__INPUT DATA__:
○ ○ ○ ○ ○ ○ ○

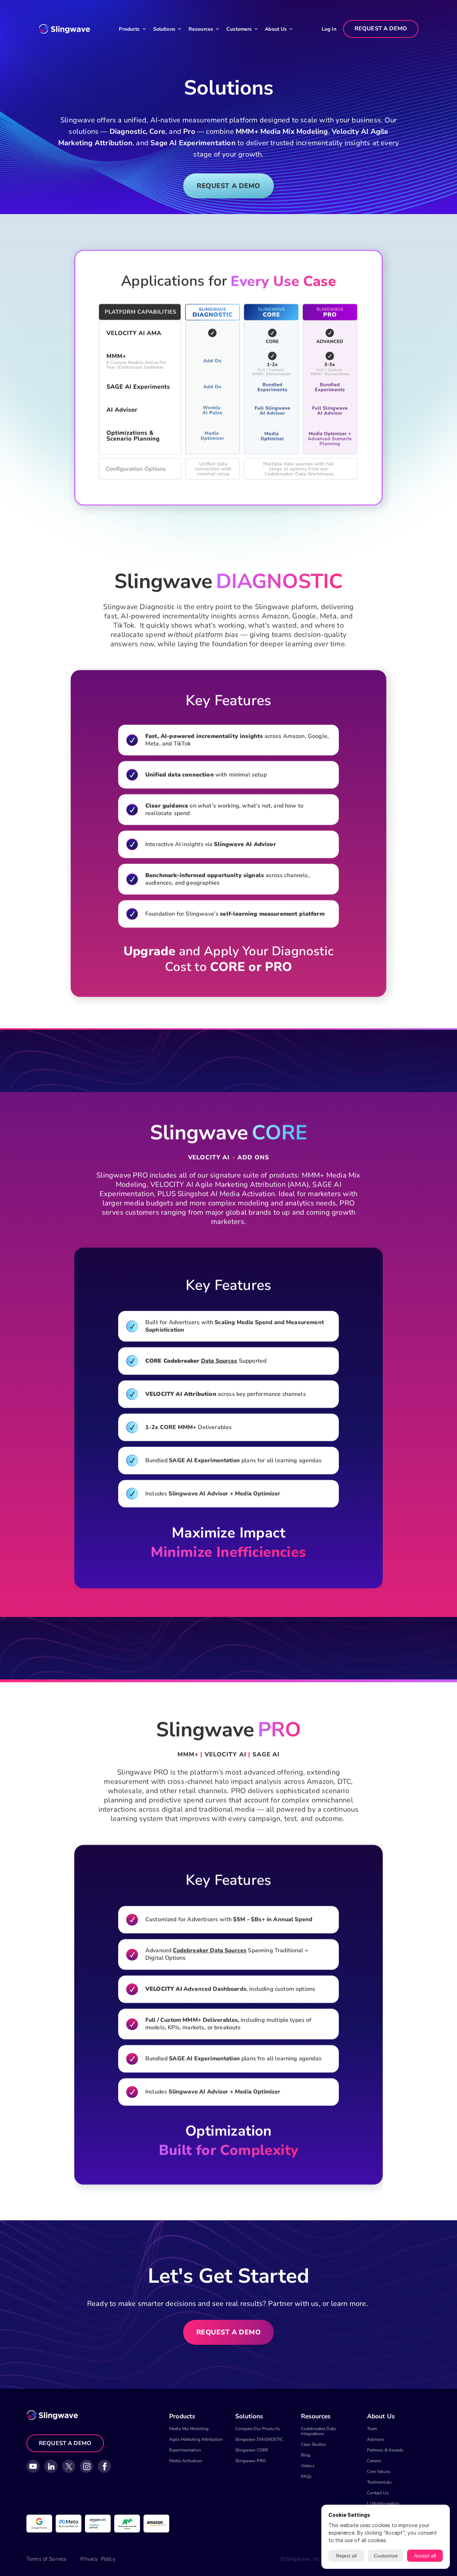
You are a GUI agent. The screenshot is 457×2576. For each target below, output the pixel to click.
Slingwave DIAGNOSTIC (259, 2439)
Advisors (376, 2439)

○ ○ ○ ○ ○ ○ ○

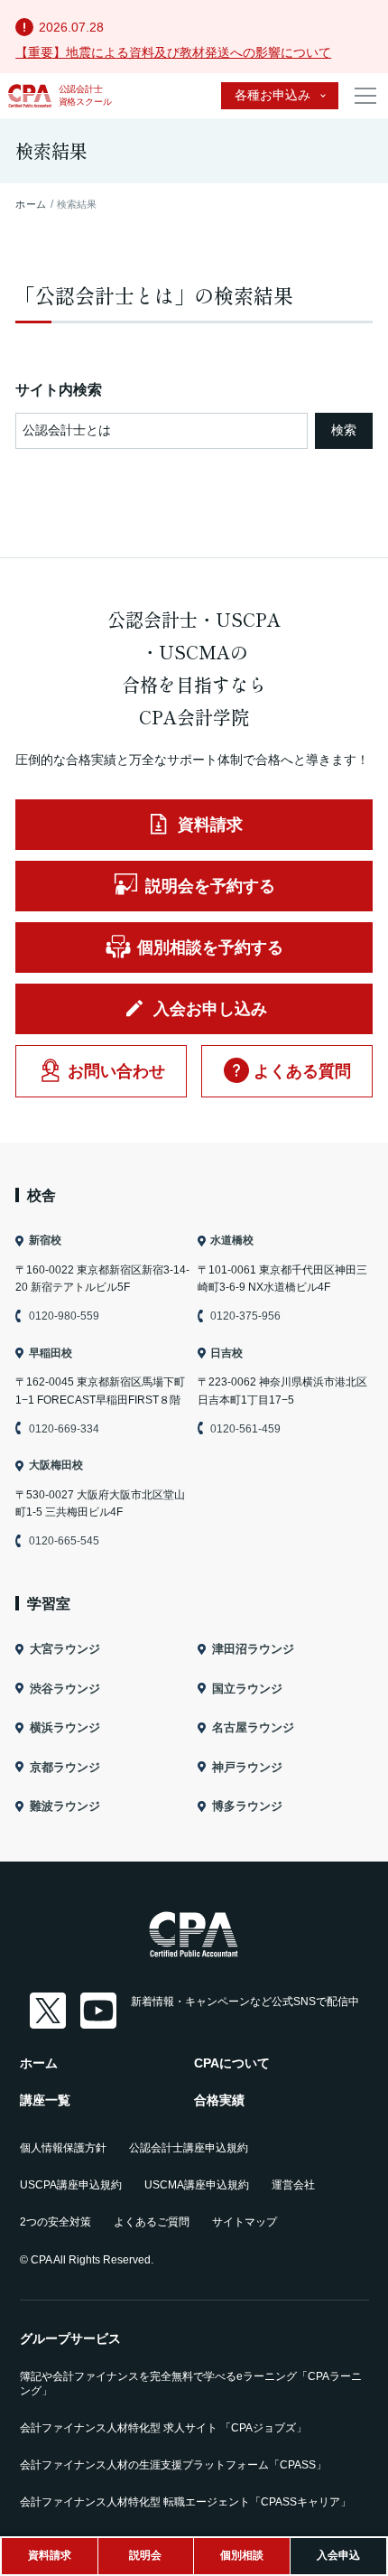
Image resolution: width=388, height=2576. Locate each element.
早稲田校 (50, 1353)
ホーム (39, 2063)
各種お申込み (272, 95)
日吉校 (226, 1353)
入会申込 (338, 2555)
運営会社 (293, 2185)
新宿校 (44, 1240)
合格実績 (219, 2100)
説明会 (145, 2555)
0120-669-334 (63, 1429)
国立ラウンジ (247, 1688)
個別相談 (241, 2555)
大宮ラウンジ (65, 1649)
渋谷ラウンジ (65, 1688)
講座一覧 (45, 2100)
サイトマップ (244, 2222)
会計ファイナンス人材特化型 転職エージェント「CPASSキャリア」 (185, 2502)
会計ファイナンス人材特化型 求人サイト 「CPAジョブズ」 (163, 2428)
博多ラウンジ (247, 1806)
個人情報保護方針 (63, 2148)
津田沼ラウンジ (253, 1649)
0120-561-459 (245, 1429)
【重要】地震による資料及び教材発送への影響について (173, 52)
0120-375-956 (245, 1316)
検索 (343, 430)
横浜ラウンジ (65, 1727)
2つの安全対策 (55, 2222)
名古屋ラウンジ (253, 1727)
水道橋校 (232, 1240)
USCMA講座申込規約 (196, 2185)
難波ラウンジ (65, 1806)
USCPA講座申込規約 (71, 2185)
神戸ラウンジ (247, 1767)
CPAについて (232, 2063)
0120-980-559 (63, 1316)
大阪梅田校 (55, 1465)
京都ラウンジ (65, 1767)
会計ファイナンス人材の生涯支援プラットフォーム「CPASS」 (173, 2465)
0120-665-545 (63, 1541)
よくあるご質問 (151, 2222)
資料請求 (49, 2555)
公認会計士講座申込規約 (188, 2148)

○ ○ ○ ○ ○ ○ ○

__PROBLEM TO WORK ON__: Nothing but the lines holding the word "each" should be returned from the listing above.

__ANSWER BELOW__:
You are a GUI agent. The screenshot is 457×2576. For each target below, output the pixel to click.
Image resolution: width=388, height=2576. Locate each element.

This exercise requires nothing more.